WHAT THE TASK ASKS:
All lines after the one containing "The image size is (1659, 889)." are needed, along with that line itself. Please repeat them exactly through the end of the entries.

Pixel coordinate grounding data
= = = = = = =

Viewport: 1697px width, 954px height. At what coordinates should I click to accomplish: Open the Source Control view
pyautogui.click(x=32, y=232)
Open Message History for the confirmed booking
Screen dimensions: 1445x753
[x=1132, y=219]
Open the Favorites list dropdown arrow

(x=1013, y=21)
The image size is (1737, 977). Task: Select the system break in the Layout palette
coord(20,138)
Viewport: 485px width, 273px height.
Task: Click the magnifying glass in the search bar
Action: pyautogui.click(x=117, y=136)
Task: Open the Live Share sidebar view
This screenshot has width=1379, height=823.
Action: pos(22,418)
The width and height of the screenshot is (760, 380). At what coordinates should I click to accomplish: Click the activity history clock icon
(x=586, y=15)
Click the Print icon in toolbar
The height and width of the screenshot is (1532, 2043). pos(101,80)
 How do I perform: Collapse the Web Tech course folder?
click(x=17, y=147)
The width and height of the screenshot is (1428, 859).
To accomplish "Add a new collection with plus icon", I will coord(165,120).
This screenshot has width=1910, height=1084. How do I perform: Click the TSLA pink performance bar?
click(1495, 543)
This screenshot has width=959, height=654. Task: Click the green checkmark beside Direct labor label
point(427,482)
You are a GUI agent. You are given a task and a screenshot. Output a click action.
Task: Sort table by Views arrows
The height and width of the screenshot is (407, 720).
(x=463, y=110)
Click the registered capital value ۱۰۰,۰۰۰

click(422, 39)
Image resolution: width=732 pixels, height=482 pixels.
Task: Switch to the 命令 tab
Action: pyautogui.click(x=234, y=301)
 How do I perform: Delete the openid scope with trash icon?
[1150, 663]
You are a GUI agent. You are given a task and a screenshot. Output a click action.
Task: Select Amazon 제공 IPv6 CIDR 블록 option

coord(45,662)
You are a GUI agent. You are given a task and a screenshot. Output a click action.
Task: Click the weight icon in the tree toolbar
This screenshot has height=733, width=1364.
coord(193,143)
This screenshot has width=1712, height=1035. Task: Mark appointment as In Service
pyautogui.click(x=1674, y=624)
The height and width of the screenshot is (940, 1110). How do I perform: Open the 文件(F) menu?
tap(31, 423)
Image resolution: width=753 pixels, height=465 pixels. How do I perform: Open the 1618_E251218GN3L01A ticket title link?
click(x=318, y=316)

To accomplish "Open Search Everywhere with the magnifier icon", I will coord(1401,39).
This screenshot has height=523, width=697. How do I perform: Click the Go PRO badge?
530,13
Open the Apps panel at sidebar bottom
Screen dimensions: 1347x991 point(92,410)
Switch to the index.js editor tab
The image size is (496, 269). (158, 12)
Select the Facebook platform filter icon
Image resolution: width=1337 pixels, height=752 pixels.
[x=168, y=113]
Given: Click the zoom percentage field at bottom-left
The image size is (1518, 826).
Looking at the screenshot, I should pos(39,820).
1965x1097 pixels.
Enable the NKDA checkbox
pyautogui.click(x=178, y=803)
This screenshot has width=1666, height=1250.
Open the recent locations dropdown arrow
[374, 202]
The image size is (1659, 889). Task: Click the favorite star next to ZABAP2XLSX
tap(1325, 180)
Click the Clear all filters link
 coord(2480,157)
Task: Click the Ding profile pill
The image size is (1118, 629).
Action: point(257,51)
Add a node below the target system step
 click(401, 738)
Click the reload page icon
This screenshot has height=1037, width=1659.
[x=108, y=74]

= = = = = = =

ANSWER TO THE PROBLEM:
The image size is (1659, 889). Task: Click the favorite star next to ZABAP2XLSX
tap(1325, 180)
Click the Clear all filters link
 coord(2480,157)
Task: Click the Ding profile pill
The image size is (1118, 629).
Action: point(257,51)
Add a node below the target system step
 click(401, 738)
Click the reload page icon
This screenshot has height=1037, width=1659.
[x=108, y=74]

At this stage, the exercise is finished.